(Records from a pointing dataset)

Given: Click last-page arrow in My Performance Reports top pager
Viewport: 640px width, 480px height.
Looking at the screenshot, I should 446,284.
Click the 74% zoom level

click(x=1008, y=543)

Short task:
Format the listing as a Markdown table with the columns Row and Line, giving each nonblank line its own numbered row in order and leaving out blank lines.

Answer in full:
| Row | Line |
|---|---|
| 1 | Given: Click last-page arrow in My Performance Reports top pager |
| 2 | Viewport: 640px width, 480px height. |
| 3 | Looking at the screenshot, I should 446,284. |
| 4 | Click the 74% zoom level |
| 5 | click(x=1008, y=543) |